Notably, a study conducted on the extractive industry in Weld County found a 163% increase in large truck crashes and a 64% increase in fatal crashes between 2000 and 2014 (a time of major growth in active wells in the area).
Additionally, increased extractive activity has also led to increased oil and gas fires and explosions. Though the exact number of such incidents is not published by the government, general incidents and complaints can be searched through the Colorado Oil and Gas Information System. Additionally, a study conducted in 2005 found 32 incidents of active coal mine fires.
Multiple organizations in the Colorado state government work on the reclamation and remediation of sites related to extraction.
The Colorado Oil and Gas Conservation Commission oversees spill incidents associated with oil and gas exploration and production related activities. The Colorado Department of Labor and Employment’s Division of Oil and Public Safety oversees cleanup of petroleum released from regulated underground storage tanks. Finally, the Colorado Department of Transportation oversees spill incidents within Colorado highways and beyond.
Colorado has not been “certified” by the federal Abandoned Mine Land (AML) Reclamation program, meaning that it has remaining high-priority abandoned coal mine areas. Reclamation efforts in Colorado are led by the Colorado Division of Reclamation, Mining, and Safety (DRMS) which works to reclaim abandoned and inactive mines. DRMS has reclaimed 6,127 of the estimated 23,000 abandoned mines in Colorado. In 2017, Colorado received $2,793,000 from the federal AML Program, sourced from fees paid by coal mine operators, in line with the historic annual average. The average cost for closing a hazardous abandoned mine feature is $5,000. An overview of DRMS’ history and work can be found here.
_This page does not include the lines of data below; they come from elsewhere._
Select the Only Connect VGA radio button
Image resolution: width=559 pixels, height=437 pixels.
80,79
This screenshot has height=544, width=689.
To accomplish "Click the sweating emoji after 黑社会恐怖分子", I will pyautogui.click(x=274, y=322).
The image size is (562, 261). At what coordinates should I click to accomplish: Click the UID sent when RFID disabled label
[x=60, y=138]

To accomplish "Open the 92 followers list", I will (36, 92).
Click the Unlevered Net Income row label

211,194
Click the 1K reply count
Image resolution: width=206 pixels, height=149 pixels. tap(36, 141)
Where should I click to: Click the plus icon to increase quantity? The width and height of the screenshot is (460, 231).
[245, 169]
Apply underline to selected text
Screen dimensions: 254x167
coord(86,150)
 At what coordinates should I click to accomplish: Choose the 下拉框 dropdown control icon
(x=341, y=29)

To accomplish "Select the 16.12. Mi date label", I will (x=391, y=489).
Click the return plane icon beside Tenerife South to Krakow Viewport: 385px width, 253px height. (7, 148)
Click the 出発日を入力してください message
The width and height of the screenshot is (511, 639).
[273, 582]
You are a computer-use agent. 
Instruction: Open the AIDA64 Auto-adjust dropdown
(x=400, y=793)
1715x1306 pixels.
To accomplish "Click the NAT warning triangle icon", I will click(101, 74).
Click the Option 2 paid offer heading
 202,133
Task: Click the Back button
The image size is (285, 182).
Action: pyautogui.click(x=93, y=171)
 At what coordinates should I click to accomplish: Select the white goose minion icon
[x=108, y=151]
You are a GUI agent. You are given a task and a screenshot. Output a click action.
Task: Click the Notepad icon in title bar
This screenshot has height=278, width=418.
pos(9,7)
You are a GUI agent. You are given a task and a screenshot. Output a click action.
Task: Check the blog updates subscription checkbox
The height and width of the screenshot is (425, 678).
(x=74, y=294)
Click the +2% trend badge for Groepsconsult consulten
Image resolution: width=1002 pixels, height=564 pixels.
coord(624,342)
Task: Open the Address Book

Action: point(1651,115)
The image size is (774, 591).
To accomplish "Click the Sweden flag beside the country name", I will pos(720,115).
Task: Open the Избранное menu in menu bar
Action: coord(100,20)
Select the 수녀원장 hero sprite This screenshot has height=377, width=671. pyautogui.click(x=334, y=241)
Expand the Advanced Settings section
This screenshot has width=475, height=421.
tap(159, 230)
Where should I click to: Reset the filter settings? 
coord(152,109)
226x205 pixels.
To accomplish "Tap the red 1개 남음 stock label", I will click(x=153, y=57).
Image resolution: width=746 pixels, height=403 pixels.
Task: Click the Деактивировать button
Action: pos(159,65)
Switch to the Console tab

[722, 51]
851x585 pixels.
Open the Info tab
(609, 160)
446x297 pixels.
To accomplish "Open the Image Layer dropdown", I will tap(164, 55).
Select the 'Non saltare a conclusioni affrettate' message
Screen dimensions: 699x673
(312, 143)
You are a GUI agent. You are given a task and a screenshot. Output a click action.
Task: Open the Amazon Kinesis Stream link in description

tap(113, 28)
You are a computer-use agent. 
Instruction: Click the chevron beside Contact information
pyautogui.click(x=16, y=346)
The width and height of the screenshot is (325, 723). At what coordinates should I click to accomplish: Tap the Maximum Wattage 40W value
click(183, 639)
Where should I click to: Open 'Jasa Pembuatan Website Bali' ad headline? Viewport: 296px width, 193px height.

Colorado currently has $75.3 million in unfunded abandoned mine land areas in need of reclamation. Priority 1 abandoned mine land (AML) areas, the highest priority, account for $41.5 million (or 55.2%) of those unfunded costs. Priority 1 AML areas are those that are necessary to reclaim in order to protect public health, safety, and property from extreme danger of adverse effects of coal mining practices pre-1977. This can include restoration of land, water, and/or the environment.
As of June 2017, $4.2 million in reclamation work was underway and $63.2 million had been completed across the three priority types.